Colorado assina lei de equidade social para a Cannabis

Na última semana, o governador do Colorado, Jared Polis, assinou uma lei que confere equidade social à indústria da Cannabis no estado. O objetivo da legislação é buscar reparação histórica a grupos atingidos pela guerra às drogas nos Estados Unidos, como as comunidades negra e latina. Segundo o Ganjapreneur, o texto ainda permite ao estado perdoar casos de porte de pequena quantidade de maconha (até duas onças) ocorridos antes da legalização.
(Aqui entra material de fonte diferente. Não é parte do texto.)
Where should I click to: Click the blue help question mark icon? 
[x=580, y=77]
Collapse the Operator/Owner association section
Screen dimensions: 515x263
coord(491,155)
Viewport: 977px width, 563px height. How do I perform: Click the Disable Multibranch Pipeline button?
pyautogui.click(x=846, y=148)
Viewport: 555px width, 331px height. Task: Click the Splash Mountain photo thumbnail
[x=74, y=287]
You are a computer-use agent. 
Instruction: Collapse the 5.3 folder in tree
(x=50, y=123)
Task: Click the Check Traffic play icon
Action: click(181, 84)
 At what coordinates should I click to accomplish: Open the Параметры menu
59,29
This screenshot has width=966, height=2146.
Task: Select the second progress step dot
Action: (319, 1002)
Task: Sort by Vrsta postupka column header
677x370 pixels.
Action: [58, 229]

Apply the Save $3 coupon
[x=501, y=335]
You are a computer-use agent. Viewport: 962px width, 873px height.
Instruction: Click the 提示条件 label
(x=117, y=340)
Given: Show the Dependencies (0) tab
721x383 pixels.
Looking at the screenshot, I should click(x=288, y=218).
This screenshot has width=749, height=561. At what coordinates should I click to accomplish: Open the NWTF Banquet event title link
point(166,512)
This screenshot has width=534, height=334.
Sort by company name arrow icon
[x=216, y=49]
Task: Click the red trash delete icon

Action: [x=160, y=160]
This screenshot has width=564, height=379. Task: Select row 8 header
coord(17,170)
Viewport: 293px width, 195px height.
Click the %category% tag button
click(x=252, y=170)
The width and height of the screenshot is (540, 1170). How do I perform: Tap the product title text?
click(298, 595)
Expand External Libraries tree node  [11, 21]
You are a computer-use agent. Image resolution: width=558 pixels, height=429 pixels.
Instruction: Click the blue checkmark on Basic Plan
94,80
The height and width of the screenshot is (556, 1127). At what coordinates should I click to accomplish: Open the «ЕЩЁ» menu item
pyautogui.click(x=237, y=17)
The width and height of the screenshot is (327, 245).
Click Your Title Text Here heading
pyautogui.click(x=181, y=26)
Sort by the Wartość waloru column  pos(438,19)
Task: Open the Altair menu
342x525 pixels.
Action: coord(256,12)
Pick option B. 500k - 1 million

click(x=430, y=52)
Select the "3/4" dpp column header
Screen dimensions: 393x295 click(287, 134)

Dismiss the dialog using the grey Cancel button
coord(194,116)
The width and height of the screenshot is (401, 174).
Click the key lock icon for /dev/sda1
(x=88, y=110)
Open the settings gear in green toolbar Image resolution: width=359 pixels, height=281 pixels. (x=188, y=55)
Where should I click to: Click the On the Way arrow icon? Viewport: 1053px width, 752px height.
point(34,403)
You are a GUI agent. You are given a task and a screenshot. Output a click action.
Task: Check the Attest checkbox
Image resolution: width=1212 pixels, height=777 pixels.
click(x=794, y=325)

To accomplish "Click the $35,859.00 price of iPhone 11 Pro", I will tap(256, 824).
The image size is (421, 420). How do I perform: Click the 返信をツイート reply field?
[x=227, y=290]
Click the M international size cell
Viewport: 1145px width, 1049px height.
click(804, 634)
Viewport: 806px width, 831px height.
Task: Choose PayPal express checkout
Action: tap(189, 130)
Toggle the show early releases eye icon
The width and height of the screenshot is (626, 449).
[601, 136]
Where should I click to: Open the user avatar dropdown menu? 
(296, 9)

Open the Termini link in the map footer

De acordo com a lei, o requerente deve cumprir um destes requisitos sociais: ter residido pelo menos por 15 anos, entre 1980 e 2010, em área impactada pela guerra às drogas; ter sido preso por crimes relacionados à maconha; ter tido pai, guardião, cônjuge, irmão ou filho preso por crimes relacionados à maconha; ter tido bens apreendidos por investigações relativas à maconha; ou ainda atender aos limites de renda familiar.

As licenças valem para empresas de varejo, entrega e clubes de uso social. Licenciados em equidade social poderão possuir coletivamente uma participação majoritária, desde que tenham pelo menos 51% da empresa. Os licenciados ainda continuam elegíveis a outros benefícios sociais oferecidos pelo Estado.

Outro ponto importante é que, diferente da legislação vigente, os postulantes à licença de equidade social para a indústria da Cannabis não serão automaticamente desclassificados por terem cometido crime no últimos três anos.

Equidade social representa um passo em direção à luta contra o racismo no mercado da Cannabis 

Copatrocinador do projeto, o deputado estadual democrata John Collins afirmou que a nova legislação é a “primeira de muitas ações que devem ser tomadas para se ter equidade racial” no Colorado.

Ainda segundo o Ganjapreneur, um relatório do Departamento de Taxas e Licenças de Denver divulgado no início deste mês mostra o disparate entre as oportunidades do mercado da Cannabis: enquanto 75% das empresas da cidade são de propriedade de pessoas brancas, 12,7% têm donos latinos, 5,5% pretos e 2,8% do Oriente Médio.

O relatório também mostrou que as mulheres possuem somente 32% das “licenças-chave” e 36% do total de licenças da indústria.